Powerball lottery - Rules and patterns of play

Written on January 24, 2016

On January 13 2016, the Powerball lottery made the news by reaching a jackpot of $1.5B, the largest in US history. Lotteries are interesting because they are a gambling game used by governments to raise funds without raising taxes. Let’s have a closer look at the rules, odds, and profits made by lotteries, using Powerball as an example since it’s one of the lotteries with highest sales.

Basics

The official simplified rules stipulate that five white balls are drawn among 69, and one red ball among 26. The jackpot is won by matching all five white balls in any order and the red Powerball. The jackpot starts at $40M, and increases every drawing by at least $10M until won. Combined with the minuscule odds of being won, this mechanic makes it possible for the jackpot to become huge. The match-5 prize, worth $1 million, is won by matching five white balls in any order. Consolation prizes, worth $4 to $50k, are won by matching at least three white balls or at least the red Powerball. Tickets cost $2. Players can buy as many tickets as they want.

Drawings happen twice a week, on Wednesdays and Saturdays. The boxplot below plots the median number of tickets sold per drawing. Data consists of drawings with jackpots below $200M, from April 13 2013 (right after California joined the Powerball group) to January 20 2016. Drawings sell an average of 14.0 million tickets on Wednesdays, versus 15.4 millions on Saturdays (p=.0001).

More tickets are sold on weekends than weekdays

Jackpots predict sales

Ticket sales are very predictable from the jackpot amount. This is shown in the graph below. For jackpots under $300M, the number of tickets sold increases quadratically with the jackpot.

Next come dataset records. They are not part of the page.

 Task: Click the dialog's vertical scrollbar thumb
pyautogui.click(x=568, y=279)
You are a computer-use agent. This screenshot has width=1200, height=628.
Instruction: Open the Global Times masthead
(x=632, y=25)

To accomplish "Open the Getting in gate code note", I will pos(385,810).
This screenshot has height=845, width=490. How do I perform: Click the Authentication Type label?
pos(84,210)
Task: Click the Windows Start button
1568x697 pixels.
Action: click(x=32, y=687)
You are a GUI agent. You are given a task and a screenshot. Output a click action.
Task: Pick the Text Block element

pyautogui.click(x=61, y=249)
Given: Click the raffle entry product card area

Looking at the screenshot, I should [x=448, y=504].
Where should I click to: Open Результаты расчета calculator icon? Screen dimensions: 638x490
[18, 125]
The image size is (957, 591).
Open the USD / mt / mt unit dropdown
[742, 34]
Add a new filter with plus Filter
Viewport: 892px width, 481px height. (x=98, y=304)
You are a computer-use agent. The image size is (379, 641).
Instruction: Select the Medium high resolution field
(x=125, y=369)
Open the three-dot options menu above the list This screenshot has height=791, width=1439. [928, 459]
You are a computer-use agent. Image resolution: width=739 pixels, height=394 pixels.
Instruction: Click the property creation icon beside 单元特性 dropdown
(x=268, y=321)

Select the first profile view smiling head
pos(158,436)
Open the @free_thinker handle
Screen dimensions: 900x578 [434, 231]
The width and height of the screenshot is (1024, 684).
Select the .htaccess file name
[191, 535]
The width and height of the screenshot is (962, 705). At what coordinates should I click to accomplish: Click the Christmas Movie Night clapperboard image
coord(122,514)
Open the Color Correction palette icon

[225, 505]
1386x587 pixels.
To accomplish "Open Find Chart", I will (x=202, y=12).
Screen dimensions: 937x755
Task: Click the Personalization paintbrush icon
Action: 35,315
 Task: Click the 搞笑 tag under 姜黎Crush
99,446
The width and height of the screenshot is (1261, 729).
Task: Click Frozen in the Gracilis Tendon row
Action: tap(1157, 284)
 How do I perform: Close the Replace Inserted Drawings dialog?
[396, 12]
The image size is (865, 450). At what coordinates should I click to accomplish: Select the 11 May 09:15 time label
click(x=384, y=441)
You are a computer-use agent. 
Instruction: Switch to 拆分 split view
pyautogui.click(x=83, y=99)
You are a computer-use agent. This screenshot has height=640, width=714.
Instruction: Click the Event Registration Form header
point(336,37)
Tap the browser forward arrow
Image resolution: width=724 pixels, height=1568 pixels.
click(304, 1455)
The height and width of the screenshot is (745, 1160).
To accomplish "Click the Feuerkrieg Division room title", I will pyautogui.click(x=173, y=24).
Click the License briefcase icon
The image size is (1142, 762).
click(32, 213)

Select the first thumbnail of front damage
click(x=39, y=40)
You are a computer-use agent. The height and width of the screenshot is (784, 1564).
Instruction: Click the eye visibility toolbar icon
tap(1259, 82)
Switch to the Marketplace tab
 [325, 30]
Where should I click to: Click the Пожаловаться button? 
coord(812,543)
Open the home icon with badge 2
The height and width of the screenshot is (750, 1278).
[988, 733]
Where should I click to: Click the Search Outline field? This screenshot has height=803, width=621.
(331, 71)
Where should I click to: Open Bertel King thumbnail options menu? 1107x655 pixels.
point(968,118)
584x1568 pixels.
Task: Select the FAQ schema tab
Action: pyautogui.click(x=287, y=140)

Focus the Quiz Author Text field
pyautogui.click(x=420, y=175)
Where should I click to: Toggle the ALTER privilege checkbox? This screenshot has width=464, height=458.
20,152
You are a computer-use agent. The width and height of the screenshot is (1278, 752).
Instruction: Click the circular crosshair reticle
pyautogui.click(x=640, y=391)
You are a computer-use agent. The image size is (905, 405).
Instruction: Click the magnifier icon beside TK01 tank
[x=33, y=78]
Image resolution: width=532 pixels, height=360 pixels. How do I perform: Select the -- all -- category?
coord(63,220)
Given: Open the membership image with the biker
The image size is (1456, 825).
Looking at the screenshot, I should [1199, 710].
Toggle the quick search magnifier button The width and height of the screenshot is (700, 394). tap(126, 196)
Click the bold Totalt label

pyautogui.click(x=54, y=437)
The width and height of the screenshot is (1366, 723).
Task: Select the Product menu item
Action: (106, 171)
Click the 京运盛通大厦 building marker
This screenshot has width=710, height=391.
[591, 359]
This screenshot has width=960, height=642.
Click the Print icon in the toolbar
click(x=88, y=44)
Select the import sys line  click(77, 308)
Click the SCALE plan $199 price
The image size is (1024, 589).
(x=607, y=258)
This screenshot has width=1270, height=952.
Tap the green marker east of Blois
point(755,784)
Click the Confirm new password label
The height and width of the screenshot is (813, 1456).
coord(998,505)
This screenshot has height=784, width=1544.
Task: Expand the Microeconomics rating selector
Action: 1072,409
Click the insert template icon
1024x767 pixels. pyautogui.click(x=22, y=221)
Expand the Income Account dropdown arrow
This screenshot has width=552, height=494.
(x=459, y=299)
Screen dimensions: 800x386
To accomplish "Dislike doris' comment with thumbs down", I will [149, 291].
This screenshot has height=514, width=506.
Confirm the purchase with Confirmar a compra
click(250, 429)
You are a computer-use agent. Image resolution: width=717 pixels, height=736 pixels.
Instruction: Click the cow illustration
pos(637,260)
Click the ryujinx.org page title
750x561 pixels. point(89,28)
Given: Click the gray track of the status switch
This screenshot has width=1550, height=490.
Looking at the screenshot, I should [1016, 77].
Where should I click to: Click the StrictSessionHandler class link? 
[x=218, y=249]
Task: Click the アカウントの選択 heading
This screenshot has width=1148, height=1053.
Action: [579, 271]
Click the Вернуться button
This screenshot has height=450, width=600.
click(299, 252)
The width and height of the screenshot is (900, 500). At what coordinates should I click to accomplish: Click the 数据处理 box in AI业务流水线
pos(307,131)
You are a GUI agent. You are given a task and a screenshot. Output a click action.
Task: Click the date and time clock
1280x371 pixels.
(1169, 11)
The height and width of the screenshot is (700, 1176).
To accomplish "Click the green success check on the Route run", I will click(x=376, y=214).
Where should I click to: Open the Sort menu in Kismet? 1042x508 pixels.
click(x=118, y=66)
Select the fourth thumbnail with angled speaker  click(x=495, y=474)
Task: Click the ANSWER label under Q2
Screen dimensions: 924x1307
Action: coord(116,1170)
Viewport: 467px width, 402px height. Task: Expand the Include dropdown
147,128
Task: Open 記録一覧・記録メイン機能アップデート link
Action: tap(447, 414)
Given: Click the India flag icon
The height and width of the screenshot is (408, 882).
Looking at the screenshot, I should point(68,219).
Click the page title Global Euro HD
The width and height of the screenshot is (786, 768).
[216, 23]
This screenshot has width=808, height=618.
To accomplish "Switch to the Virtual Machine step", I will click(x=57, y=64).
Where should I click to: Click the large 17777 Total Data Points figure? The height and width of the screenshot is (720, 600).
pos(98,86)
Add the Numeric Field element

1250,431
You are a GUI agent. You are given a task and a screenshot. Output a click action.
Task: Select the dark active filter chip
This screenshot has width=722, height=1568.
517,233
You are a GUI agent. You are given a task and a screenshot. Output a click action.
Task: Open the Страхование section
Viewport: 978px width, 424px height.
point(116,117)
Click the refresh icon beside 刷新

Above $300M, we do not have enough data to build a model, but the trend seems logarithmic, probably because ticket sales grow much faster than the jackpot.

Tickets sold against jackpot amount

Optional features

Power Play is an optional feature that launched in 2001. As of 2015, it multiplies the value of non-jackpot winnings by 2 to 10 by paying an extra $1 per ticket. A wheel determines the multiplier for each drawing (24/43 chance for 2x down to 1/43 for 10x). Interestingly, Power Play used to have a 1x multiplier, but it was removed within a year. Why have a bonus that is sometimes not a bonus?

Random picks: Players can choose their 6 numbers themselves, or have the computer pick them randomly. About 70% to 80% of purchases are computer picks.

Annuity vs cash

Jackpot winners can choose to receive their share of the jackpot immediately through a 30-year annuity, or immediately in cash. When winners choose the cash, they immediately receive the advertised cash amount, which is usually 60-70% the annuity amount. That is why the lottery organizers advertise the jackpot’s annuity, and not its cash.

When winners choose the annuity, they immediately receive 1/30th of the cash amount. The organizers invest the rest into government bonds or securities. Every year for 29 years, they sell 1/29th of the bonds and give the proceeds to the winner, with a 5%-interest per year. Choosing the annuity prevents people from blowing through all their money quickly. Yet only one jackpot winner out of 72 chose the 30-year annuity from 2011 to 2015.